== INSTRUCTIONS FOR THE TASK ==
In your answer, give each entry again exactly as it appears.

Dataset entries
——————
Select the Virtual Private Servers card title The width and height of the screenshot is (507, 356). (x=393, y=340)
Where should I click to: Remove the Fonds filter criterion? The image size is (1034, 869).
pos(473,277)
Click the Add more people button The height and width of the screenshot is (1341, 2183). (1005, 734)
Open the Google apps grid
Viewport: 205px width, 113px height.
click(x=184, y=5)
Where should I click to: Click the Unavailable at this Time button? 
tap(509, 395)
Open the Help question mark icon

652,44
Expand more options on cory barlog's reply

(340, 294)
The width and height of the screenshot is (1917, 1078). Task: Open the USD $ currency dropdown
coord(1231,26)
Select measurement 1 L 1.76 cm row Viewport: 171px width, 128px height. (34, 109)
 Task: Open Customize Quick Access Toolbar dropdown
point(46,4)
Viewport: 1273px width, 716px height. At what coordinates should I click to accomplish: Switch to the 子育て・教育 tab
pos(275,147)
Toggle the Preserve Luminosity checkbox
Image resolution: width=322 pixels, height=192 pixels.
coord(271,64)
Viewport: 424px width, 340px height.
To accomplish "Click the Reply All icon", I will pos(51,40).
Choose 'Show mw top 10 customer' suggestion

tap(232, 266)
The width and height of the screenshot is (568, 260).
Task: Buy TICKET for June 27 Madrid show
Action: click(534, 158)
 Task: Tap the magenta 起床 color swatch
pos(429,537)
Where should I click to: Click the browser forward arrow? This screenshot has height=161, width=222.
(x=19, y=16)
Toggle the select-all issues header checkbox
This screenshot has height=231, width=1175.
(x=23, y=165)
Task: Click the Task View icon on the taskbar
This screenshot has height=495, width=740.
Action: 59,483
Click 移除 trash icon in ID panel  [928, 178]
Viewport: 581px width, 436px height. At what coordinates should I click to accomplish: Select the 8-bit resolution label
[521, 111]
——————
== OUTPUT OF THE TASK ==
Select the Virtual Private Servers card title The width and height of the screenshot is (507, 356). (x=393, y=340)
Where should I click to: Remove the Fonds filter criterion? The image size is (1034, 869).
pos(473,277)
Click the Add more people button The height and width of the screenshot is (1341, 2183). (1005, 734)
Open the Google apps grid
Viewport: 205px width, 113px height.
click(x=184, y=5)
Where should I click to: Click the Unavailable at this Time button? 
tap(509, 395)
Open the Help question mark icon

652,44
Expand more options on cory barlog's reply

(340, 294)
The width and height of the screenshot is (1917, 1078). Task: Open the USD $ currency dropdown
coord(1231,26)
Select measurement 1 L 1.76 cm row Viewport: 171px width, 128px height. (34, 109)
 Task: Open Customize Quick Access Toolbar dropdown
point(46,4)
Viewport: 1273px width, 716px height. At what coordinates should I click to accomplish: Switch to the 子育て・教育 tab
pos(275,147)
Toggle the Preserve Luminosity checkbox
Image resolution: width=322 pixels, height=192 pixels.
coord(271,64)
Viewport: 424px width, 340px height.
To accomplish "Click the Reply All icon", I will pos(51,40).
Choose 'Show mw top 10 customer' suggestion

tap(232, 266)
The width and height of the screenshot is (568, 260).
Task: Buy TICKET for June 27 Madrid show
Action: click(534, 158)
 Task: Tap the magenta 起床 color swatch
pos(429,537)
Where should I click to: Click the browser forward arrow? This screenshot has height=161, width=222.
(x=19, y=16)
Toggle the select-all issues header checkbox
This screenshot has height=231, width=1175.
(x=23, y=165)
Task: Click the Task View icon on the taskbar
This screenshot has height=495, width=740.
Action: 59,483
Click 移除 trash icon in ID panel  [928, 178]
Viewport: 581px width, 436px height. At what coordinates should I click to accomplish: Select the 8-bit resolution label
[521, 111]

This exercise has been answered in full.